In my case at least, I’d say this is fundamentally because of my own insecurities. If I already feel bad about myself overall, any negative feedback seems to be about me as a person rather than about the specific situation. So while we often think of humility in terms of not having an inflated ego (think “humble” or “modest”), I guess it’s really not about having low self-esteem either. For me, it’s much more about having an accurate sense of who I am and what I do: it’s being able to put my ego aside for a moment as I look at a situation.

So why do I want to talk about humility? In my experience, it is fundamental to any level of self-work.

This is because we can’t address our mistakes and flaws until we see them, acknowledge them, and understand them.
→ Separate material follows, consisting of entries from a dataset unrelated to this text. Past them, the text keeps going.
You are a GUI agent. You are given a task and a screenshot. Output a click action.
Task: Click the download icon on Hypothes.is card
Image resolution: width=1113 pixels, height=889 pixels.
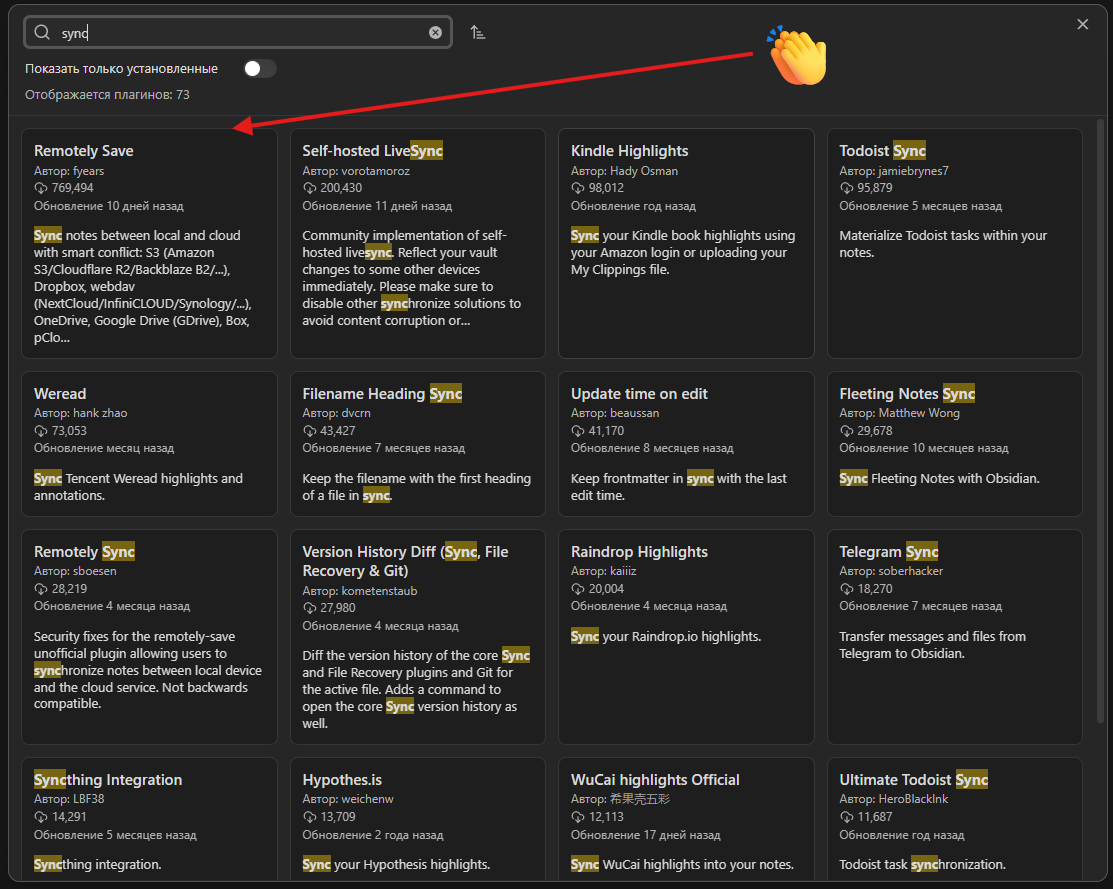[310, 816]
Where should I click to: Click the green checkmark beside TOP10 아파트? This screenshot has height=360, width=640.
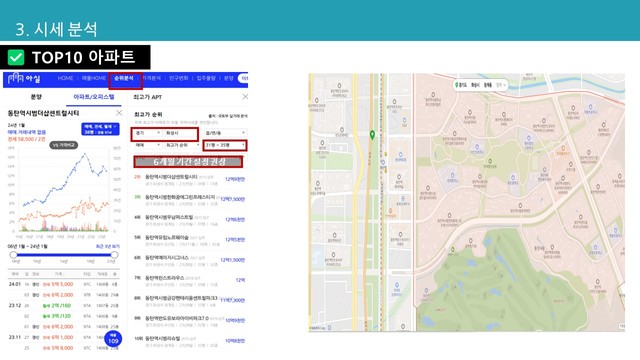point(16,58)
And obviously, all of us make loads of mistakes and struggle with our flaws all the time. Take these examples:

  • I want to practice more healthy habits in my daily life? I have to confront some dark sh*t about what’s holding me back (e.g., fear of failure), or sometimes what’s making me want to do adopt those habits in the first place (e.g., need for validation).
  • I want to do better in my career? How can I do that without thinking critically about the quality of my work and taking others’ criticism seriously (even if I end up legitimately not agreeing with their advice)?
  • I want to have more respectful and effective conflicts with my partner? It will require me to take a step back and understand how my ego is getting in the way of really listening to him and of accepting the way my own behavior may have been disruptive.
  • I want to fight racism or other forms of bigotry? I can’t do that without taking a deep, painful look at how I personally have contributed to these issues (e.g., when have I been racist? How have I benefitted from racism?). (Check out Me and White Supremacy by Layla Saad for some great guidance on doing this).

Although my aversion to my own faults is definitely a “me” problem, I certainly think there’s a big cultural component to it as well. Without getting into this too much here, I bring it up because I’ve seen how I’ve gotten better at handling criticism, confrontation and advice through different experiences. These are some of the things that have really helped me so far:

  • Good, old-fashioned exposure: My partner loooves giving advice… BUT he’s also GREAT at receiving it. This has been transformational for me. First of all, he models humility in this respect. Second of all, regular exposure shows me that just because I could use sometimes advice and criticism doesn’t mean there’s anything fundamentally wrong with me.
  • Getting some perspective: As any CBT practitioner will tell you, it’s all about mindset. When it comes to humility, the mindset that has helped me most is along the lines of “who am I to think that I should be an expert at x [thing I have no reason to be an expert in]?” (but said in a nice way). It’s unreasonable to think that I’d know everything about everything.
  • Giving it time: It’s surprising how much it helps just to let an unpleasant realization about yourself just sit for a while. A few years ago, I read a powerful article about how disruptive White Guilt is to the anti-racism process. As a white woman, I, ironically, was so overcome with guilt about my guilt that my response was SUPER defensive. But all it took was about a day to let the thoughts sink in, accept the logic of what I had read, and learn from it.

Things still to work on:

  • All of the above even more…
  • Self-esteem in general: At the end of the day, I think humility is really based on self-esteem. I have so much to work on in this regard and I’m sure it will be a major step toward accepting criticism and failure.
  • Criticizing/giving advice to others: I struggle dishing it out as much as taking it. And I think they’re two sides of the same coin, because me being able to speak that way to someone is part of me understanding that it’s not as big of a deal as it can feel.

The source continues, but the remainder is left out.